Annemarie Klaassen and Ton Wesseling, Author at CXL Blog

How To Visualize A/B Test Results

You may be wondering, “why should I make my own visualization of my A/B test results?”

Because the A/B testing tools in the market already provide you all the necessary tables and graphs, right? They tell you when an A/B test is significant and what the expected uplift is. So why bother?

The thing is, these tables and graphs are comprehensible when you – a data driven analyst – take a look at them. However, if you’re the manager that bumps into them as a screenshot in an email or presentation document, then they aren’t that clear at all.

Moreover, you should always analyze your A/B tests in your analytics tool instead of in your A/B testing tool. Problematically, your analytics tool doesn’t tell you whether or not your A/B-test was a significant success. It doesn’t provide you the statistical significance (p-value), power level and error margins. You need to calculate and visualize this yourself.

1st Try: Why Reinvent The Wheel?
2nd Try: Cut to the Chase
3rd Try: “You’re Doing It All Wrong!”
4th Try: Stepping Back in History, But Now Automated!
5th Try: We’re Getting Closer Baby
Conclusion: What Are Your Thoughts?

Finding a Clear Way To Visualize A/B Test Results

Problem is, it’s tricky coming up with an A/B test visualization that everyone gets. However, we’ve gone through the process and have come up with a clear way to do A/B test visualizations.

If you follow, hopefully it will result in a graph that positively convinces everyone of your awesome job. You’ll be able to easier convince people that you need more resources for A/B testing. A good graph doesn’t just look nice, but it helps you to get the message across and boosts the credibility of your A/B test results.
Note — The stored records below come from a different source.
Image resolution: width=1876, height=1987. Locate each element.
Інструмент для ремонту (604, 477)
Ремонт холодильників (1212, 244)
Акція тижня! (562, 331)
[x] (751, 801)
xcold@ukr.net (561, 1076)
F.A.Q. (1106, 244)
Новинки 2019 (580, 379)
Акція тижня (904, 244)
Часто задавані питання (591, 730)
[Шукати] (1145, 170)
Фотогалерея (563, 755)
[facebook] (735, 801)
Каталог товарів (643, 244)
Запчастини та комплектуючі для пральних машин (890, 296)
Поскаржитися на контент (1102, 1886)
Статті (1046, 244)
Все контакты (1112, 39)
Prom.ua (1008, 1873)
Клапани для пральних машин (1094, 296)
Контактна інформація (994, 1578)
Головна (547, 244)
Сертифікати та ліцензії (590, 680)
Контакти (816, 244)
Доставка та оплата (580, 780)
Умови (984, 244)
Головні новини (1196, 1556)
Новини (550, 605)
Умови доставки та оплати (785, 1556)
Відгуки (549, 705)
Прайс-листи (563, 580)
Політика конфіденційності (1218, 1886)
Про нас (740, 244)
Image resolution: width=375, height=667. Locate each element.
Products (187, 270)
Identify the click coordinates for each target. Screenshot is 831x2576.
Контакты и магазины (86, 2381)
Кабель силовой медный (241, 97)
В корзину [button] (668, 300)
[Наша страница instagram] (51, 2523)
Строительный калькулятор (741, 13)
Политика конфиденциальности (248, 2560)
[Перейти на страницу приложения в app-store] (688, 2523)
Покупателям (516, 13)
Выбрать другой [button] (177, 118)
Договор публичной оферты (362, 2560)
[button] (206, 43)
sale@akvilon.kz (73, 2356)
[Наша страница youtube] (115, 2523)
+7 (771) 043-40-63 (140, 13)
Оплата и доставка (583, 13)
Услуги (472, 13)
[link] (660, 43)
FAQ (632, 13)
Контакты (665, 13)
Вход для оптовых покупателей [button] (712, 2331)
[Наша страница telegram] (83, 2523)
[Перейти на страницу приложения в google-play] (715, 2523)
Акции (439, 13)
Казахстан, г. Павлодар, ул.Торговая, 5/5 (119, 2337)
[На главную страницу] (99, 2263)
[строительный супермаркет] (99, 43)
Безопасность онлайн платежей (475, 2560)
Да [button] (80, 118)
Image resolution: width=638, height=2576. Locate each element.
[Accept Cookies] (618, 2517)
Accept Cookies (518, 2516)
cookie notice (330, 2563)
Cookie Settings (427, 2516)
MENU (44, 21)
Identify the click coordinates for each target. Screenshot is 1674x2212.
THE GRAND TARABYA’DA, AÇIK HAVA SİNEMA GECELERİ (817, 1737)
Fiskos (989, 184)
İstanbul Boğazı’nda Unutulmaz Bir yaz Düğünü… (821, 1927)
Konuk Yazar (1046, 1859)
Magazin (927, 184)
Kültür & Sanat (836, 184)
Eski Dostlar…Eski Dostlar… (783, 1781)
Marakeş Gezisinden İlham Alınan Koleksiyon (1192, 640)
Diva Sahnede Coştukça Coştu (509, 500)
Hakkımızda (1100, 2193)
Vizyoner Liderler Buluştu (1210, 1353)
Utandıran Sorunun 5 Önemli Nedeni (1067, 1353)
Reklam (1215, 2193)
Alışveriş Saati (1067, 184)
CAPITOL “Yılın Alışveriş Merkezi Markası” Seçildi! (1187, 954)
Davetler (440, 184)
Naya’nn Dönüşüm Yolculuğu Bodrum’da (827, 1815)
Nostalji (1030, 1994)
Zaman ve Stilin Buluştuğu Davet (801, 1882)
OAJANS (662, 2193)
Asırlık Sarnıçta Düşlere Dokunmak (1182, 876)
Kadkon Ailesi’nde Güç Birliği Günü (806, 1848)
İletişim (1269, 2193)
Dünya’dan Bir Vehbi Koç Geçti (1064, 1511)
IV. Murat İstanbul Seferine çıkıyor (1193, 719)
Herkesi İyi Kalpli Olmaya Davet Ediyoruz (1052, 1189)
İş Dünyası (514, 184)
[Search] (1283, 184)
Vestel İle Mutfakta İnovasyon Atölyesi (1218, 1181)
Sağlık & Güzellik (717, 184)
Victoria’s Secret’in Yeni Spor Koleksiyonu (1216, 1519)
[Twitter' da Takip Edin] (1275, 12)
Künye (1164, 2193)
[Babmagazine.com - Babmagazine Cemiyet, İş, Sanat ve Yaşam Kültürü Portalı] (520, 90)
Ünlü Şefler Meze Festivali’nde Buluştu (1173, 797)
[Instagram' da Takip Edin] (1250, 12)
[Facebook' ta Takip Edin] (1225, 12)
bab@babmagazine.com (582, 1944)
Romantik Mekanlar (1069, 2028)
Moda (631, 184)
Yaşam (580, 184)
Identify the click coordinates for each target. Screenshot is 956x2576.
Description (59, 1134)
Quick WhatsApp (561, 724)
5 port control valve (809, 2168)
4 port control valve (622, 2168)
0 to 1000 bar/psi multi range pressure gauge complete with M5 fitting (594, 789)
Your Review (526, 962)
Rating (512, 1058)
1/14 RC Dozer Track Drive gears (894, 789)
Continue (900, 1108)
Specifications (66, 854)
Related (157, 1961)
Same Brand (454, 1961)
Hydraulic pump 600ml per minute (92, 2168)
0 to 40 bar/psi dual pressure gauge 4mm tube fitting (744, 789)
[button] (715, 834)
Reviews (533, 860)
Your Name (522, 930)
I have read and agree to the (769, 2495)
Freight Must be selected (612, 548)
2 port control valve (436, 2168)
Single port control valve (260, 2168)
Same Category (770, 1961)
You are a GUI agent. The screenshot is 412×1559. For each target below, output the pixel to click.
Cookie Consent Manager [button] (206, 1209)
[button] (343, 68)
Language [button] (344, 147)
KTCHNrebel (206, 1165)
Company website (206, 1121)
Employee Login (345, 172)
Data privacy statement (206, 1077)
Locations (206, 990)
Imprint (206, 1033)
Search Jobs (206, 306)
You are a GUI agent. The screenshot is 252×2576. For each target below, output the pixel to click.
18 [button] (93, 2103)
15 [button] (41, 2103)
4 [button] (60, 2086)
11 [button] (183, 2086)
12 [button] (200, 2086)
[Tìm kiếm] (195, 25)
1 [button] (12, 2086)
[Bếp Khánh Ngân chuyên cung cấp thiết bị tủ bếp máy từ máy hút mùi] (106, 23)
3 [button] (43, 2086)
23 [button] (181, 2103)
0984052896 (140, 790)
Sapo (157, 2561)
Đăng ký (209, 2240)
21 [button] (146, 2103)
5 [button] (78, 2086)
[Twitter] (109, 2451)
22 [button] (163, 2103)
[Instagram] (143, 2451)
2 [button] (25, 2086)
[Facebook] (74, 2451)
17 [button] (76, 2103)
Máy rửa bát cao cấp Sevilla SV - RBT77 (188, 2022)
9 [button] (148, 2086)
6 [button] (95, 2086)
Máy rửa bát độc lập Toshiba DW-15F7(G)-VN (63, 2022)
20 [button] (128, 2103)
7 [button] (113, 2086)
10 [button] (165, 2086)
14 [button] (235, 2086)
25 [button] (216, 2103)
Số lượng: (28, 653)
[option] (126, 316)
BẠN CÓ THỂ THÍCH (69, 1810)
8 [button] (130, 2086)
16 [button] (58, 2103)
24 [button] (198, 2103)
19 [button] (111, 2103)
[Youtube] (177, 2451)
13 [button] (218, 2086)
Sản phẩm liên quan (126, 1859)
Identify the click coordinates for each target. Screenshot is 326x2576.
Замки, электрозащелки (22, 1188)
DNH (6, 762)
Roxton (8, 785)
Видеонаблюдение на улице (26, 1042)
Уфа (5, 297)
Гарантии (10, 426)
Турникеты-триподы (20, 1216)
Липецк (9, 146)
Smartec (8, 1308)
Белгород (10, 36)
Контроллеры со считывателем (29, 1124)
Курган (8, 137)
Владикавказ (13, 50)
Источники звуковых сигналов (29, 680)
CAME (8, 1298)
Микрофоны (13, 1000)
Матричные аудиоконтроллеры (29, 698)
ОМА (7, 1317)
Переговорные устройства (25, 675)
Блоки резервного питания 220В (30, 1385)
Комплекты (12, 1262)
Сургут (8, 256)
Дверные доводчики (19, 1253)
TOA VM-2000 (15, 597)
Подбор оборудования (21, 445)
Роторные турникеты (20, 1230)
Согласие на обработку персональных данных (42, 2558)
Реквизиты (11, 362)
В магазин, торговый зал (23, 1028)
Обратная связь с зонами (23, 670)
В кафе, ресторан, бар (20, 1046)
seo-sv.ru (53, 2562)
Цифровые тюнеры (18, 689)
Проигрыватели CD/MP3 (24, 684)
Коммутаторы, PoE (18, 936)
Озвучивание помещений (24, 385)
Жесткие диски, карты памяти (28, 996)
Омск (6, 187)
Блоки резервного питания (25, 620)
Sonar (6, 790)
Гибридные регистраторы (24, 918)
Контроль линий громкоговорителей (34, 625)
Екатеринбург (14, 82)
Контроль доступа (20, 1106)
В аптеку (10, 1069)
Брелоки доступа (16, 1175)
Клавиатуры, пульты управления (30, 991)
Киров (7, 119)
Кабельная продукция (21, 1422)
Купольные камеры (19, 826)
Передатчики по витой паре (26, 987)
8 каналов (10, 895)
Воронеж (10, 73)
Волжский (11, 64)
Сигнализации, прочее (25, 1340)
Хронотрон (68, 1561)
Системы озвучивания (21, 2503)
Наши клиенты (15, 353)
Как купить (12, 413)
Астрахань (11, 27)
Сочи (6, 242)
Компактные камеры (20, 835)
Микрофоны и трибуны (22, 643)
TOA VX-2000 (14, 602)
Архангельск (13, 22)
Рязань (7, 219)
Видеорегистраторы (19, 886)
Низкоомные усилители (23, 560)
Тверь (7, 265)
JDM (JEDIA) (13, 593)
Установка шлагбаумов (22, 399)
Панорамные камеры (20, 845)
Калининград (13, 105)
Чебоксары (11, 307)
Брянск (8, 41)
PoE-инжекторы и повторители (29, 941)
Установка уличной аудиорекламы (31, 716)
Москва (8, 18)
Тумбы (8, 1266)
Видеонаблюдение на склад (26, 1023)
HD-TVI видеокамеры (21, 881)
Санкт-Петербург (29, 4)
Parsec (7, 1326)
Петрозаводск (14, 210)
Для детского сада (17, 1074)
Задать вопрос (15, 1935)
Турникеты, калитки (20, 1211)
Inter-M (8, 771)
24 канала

1st Try: Why Reinvent The Wheel?

In the first couple of months when we started analyzing the results of A/B tests ourselves (in a spreadsheet), we used no graph at all. We just presented a table with the main results. Being good statisticians we included the standard error, the z-value, the p-value and the power. So at least we knew for sure that no one would understand it☺.

Oh well, we did use color coding; green meant we have a winning result!

Next, we added a graph to bring these boring and difficult numbers to life.

We started by copying what every other A/B test tool reports: a graph with the conversion rate per day, accumulated over time. We do added two lines: representing the 90% lower and upper limit of the default variation (computed by the conversion rate of the default variation plus/minus the critical z-value times the standard error).

The main problem we ran into was the simple fact that conversion over time doesn’t really give us an insight.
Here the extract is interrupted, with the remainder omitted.